The statement had a chilling effect on McKenzie as she watched unable to move. The priest then pulled a dollar bill out from under his robe and waved it high above his head. Now, having caught the attention of those in attendance, he continued his sermon with a tone of righteous indignation as he questioned the congregation again. Asking them to make this bet with God. Challenging them to give a beggar a dollar a day and say there but for the grace of God go I. Daring them to do it for a week? A month? A year? The word year reverberated through the hushed cathedral and he looked at those in attendance as if they had failed him in some sacred way. He bowed his head and left the lectern and made his way down the length of the cathedral and gave the dollar bill to one of the older beggars perched inside the doorway. "There but for the grace of God go I," he intoned and the old man grabbed the money and hurried out the front door before someone could stop him and reprimand him for coming inside. "There but for the grace of God go us all," the priest admonished the congregation as he made his way back to the pulpit.
It was a grand gesture in a grand cathedral.
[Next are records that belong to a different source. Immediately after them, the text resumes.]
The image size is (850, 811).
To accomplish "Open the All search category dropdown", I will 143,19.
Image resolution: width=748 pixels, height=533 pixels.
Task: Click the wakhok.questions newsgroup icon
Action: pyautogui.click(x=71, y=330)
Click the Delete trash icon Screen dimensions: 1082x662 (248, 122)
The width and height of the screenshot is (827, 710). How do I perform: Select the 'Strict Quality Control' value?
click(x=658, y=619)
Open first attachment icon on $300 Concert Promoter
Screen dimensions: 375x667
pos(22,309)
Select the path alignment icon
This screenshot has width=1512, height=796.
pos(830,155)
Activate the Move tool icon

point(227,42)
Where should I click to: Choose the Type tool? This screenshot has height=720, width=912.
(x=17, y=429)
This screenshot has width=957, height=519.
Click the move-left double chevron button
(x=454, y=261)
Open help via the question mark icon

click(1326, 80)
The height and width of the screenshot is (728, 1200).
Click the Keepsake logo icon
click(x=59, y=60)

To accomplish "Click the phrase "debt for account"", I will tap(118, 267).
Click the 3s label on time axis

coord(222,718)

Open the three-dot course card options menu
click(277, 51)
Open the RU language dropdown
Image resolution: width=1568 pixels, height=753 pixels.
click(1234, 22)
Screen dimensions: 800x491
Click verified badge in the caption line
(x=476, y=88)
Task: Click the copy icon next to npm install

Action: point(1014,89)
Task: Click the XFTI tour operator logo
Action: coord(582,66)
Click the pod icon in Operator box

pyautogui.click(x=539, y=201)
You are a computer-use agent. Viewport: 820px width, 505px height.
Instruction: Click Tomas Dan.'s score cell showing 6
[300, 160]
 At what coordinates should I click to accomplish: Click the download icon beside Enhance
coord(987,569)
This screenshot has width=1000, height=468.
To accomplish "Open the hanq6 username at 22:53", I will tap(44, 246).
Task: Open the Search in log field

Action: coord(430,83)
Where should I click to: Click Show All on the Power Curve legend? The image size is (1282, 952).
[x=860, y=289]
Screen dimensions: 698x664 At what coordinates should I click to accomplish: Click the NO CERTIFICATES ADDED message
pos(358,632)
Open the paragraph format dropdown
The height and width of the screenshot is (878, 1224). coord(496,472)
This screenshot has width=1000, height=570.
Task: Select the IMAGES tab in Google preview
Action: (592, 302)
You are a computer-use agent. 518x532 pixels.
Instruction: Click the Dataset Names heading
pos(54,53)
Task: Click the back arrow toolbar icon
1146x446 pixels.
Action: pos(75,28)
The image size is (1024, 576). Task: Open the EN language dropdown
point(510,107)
If it had been a theater the audience would have erupted in applause. As it were they simply put an extra offering in the collection plate as it went by. McKenzie included. After all, there but for the grace of God go I, she thought and her eyes welled with unexpected tears as she focused on the crucifix and prayed.
McKenzie fully intended to go back to work that day but the wave of fear surprised her and the tears angered her. She couldn't cry in front of Lugano. It would be a sign of weakness. Joanne Lugano had no patience for fools and tears. McKenzie knew that; she had worked for her long enough to know that. She had watched her reduce others to tears and hated her for it. She wouldn't cry in front of Joanne Lugano. She wouldn't give her the satisfaction. Not today. Not ever.